このブログは、慶應付属中専門の塾講師・家庭教師をしているたくと( @tact_roadtokeio ) がお送りしております。
みなさんこんにちは!
今回から3回に分けて、慶應義塾中等部の社会に向けた勉強の仕方・意識の持ち方について書いていこうと思います(もしかしたらもう少し増えるかも)。
そして第1回目の今回は、
中等部社会で合格点を取る(=慶應中等部の求める人物像になる)ために、「できるだけ早い段階で意識すべきこと(意識しなきゃいけないこと)」
についてです。(「できるだけ早い段階」で意識すべきことなので、学期初めの4月に書いています。)
慶應中等部だけでなく、慶應普通部や慶應湘南藤沢中等部志望の方にとっても意味のある内容だと思うので、ぜひ最後まで読んで見てくださいね。(おそらく筑駒・御三家など最難関校を目指す子にも意味があるかと思います。)
ではでは、いってみましょう!
まずは社会の学ぶ上での「誤った前提」を把握しよう。
さて、これから慶應中等部に向けた社会の学び方・意識の持ち方について書いていきますが、何よりもまず最初にやるべきことがあります。
それは、「『社会の学び方の前提』が大きく間違っている」ということを把握し、改善することです。
本当に多くの受験生が、「社会の学び方の前提」をそもそも間違えている。「多くの受験生」が間違えているということは、その集団の中にいると、誤った前提の中で学んでいるということになかなか気づけないわけです。よって、その誤った前提を修正すること自体が、周りの受験生との大きな差別化に直結します。
というわけで、その「誤った前提」について見ていきましょう!2つあります。
誤った前提①-「社会は暗記科目だから後回し」では通用しない
よく、「社会は暗記科目だから、小4・小5のうちは算数と国語を大事にしてください。社会は小6からでも間に合います。」と言う先生がいます。そしてその教えを受け入れ、「社会は暗記科目だ」、「社会は小6から詰め込めば大丈夫!」と思ってしまう子もたくさんいます。
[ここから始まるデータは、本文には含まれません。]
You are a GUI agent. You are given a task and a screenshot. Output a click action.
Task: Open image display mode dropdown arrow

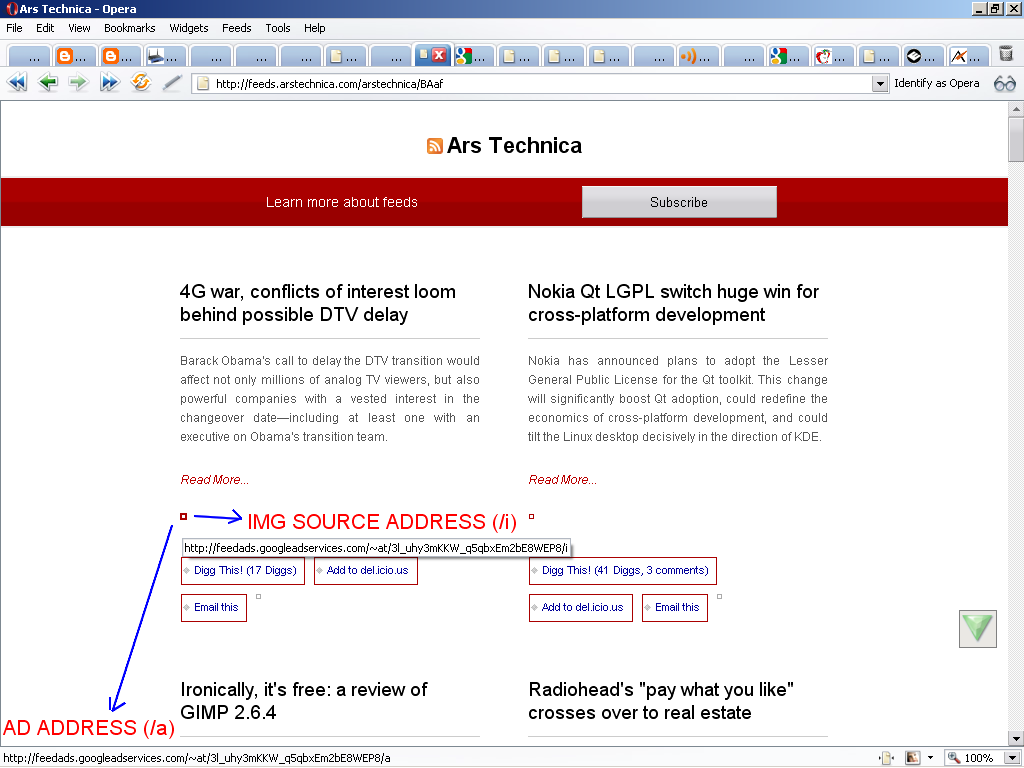[x=930, y=758]
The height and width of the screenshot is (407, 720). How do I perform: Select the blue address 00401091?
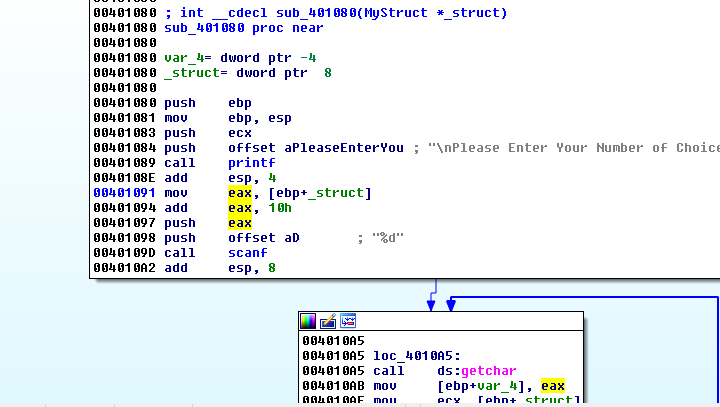(124, 193)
この意識が慶應中等部をはじめとする最難関校の合格を遠ざけてしまいます。
なぜか?
それは、「そもそも、僕らはなぜ学んでいるのか?」ということを考えれば自ずと分かります。
僕らは、小学校(6年間)・中学校(3年間)・高校(3年間)・大学(4年間)と約16年間も学びます(大学院に行けばさらに長い)。人生の16年間もの時間を費やす学びを「受験のため」という自己の利益のために学ぶというのはナンセンスなわけで(→中等部の国語の問題でも同じ内容の問題がありましたね)、この社会で活躍しうる人材になるため、単純化して言い換えれば「社会のため」に学んでいるわけです。
(「いやいやそんなことないよ」という個々の考え方は尊重されるべきですが、今回はその考え方は主題には成り得ず、あくまで中学校側は「社会のため」を前提に教育を行っているというのがポイントです。)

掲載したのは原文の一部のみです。